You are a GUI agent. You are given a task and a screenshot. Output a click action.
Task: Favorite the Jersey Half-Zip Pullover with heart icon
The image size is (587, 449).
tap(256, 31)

* * *

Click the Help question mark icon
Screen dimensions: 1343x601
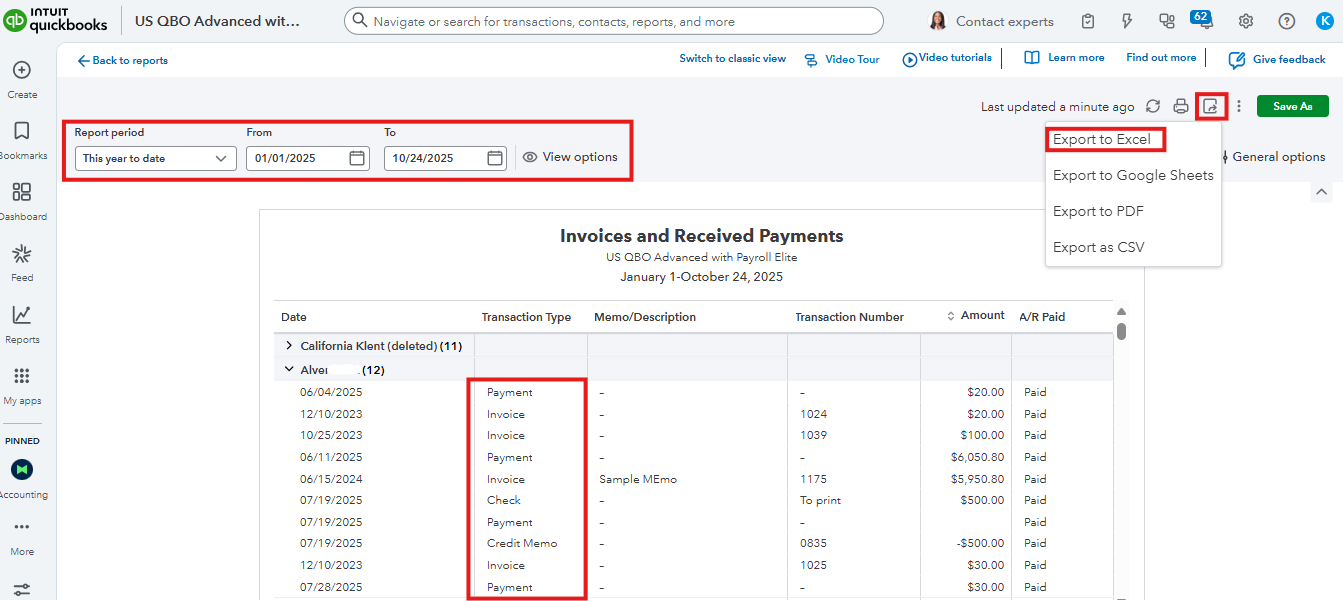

* * *

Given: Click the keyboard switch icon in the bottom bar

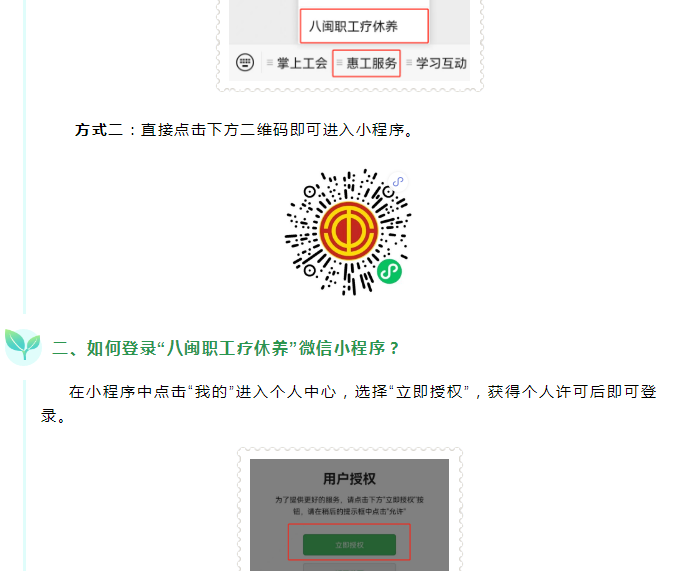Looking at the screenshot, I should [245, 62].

* * *

» Verilen görev
"Click the Help question mark icon" ifadesinin geçtiği satırdan "Screen dimensions: 1343x601" ifadesinin geçtiği satıra kadar olan kısmı, iki uç satır da dahil olmak üzere, her satır için bir dize içeren bir JSON listesine dönüştür. Boş satırları listeye alma.

» Görev sonucu
[
  "Click the Help question mark icon",
  "Screen dimensions: 1343x601"
]